Items listed in a dataset:
◆ ◆ ◆ ◆

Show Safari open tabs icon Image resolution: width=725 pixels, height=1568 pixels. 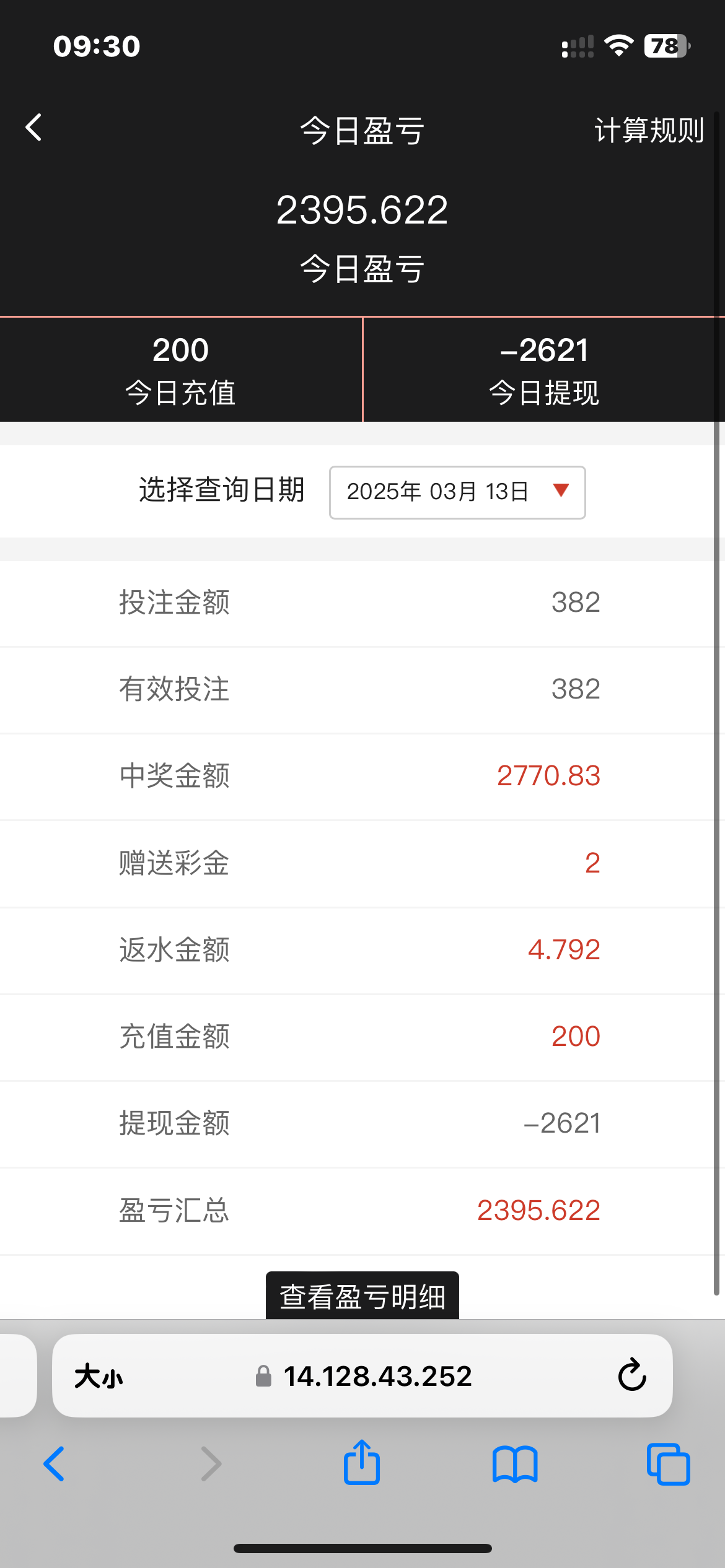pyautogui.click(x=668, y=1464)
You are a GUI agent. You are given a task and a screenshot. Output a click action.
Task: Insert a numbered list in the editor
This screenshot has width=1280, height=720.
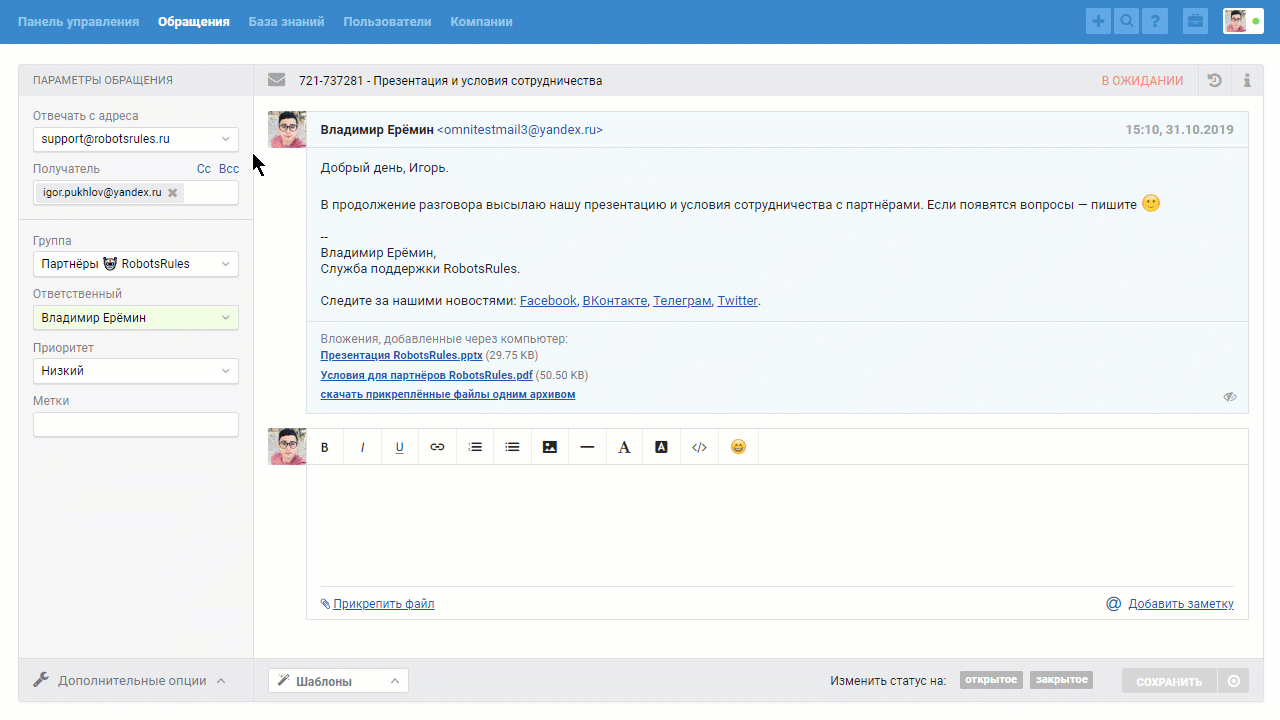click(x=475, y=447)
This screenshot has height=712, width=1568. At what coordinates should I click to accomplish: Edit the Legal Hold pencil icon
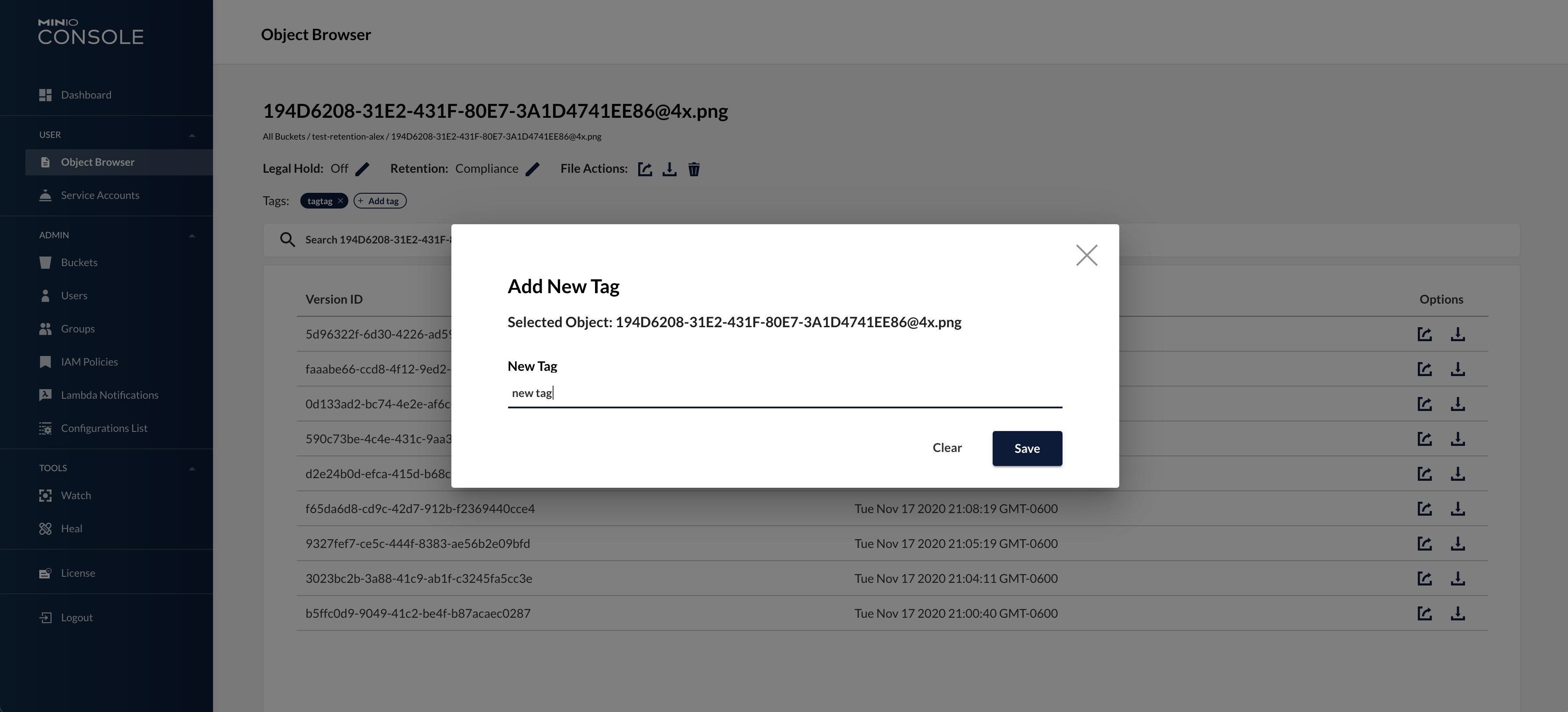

◆ ◆ ◆ ◆

SET EXERCISE ::
Count how many lines of the listing contain the string "screenshot", treating uppercase and lowercase as different, and give only the number.

RESULT OF THE TASK ::
3